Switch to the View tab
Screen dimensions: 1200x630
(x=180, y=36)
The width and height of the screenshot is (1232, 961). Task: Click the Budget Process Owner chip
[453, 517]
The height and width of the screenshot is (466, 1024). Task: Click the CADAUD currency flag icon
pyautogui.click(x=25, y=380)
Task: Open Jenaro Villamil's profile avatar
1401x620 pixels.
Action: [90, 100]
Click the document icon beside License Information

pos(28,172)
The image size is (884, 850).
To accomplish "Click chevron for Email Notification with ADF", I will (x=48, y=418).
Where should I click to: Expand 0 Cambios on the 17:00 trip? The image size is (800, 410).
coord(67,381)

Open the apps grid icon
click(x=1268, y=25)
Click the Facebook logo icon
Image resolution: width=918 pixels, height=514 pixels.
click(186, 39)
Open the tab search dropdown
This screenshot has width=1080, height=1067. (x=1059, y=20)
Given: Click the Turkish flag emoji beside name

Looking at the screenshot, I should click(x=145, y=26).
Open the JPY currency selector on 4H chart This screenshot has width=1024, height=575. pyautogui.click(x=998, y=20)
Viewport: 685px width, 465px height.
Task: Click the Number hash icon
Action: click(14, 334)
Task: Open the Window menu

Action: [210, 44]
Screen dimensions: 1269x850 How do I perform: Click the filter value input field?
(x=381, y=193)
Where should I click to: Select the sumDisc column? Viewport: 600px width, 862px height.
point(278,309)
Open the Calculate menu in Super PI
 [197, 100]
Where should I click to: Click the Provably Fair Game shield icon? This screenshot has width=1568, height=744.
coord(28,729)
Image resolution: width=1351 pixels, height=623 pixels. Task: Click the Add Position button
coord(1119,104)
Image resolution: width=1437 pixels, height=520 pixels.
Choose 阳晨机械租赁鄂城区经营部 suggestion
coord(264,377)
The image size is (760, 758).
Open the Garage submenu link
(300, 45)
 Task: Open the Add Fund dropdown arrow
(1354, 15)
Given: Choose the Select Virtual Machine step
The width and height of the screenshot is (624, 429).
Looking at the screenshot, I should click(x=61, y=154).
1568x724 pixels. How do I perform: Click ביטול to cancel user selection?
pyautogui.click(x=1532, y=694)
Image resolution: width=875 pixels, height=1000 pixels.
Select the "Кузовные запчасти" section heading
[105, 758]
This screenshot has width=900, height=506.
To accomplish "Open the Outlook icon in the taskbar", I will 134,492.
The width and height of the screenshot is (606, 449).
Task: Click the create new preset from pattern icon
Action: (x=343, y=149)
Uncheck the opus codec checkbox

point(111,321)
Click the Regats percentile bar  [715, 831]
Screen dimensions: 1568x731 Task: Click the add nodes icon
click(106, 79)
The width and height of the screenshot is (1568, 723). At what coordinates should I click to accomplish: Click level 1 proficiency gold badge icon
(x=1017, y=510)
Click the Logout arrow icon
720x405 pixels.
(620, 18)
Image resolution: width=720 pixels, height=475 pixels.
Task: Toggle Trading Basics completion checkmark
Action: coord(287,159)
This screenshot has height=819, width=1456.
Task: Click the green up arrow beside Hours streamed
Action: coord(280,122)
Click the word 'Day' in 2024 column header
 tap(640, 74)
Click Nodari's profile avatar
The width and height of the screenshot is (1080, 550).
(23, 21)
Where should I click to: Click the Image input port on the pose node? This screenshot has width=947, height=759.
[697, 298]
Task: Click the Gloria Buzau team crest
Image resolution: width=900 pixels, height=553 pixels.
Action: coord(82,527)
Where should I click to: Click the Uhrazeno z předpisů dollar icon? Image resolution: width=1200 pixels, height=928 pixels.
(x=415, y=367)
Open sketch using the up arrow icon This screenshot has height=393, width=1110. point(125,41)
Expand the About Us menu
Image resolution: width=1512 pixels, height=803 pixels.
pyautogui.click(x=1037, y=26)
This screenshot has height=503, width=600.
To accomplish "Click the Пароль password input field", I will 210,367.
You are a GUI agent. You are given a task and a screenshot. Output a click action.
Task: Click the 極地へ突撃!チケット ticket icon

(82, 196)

■ What you will do
Set down each line from the line containing "You are a GUI" through the final line of the data, exactly and with nothing added.

■ Response box
You are a GUI agent. You are given a task and a screenshot. Output a click action.
Task: Click the 極地へ突撃!チケット ticket icon

(82, 196)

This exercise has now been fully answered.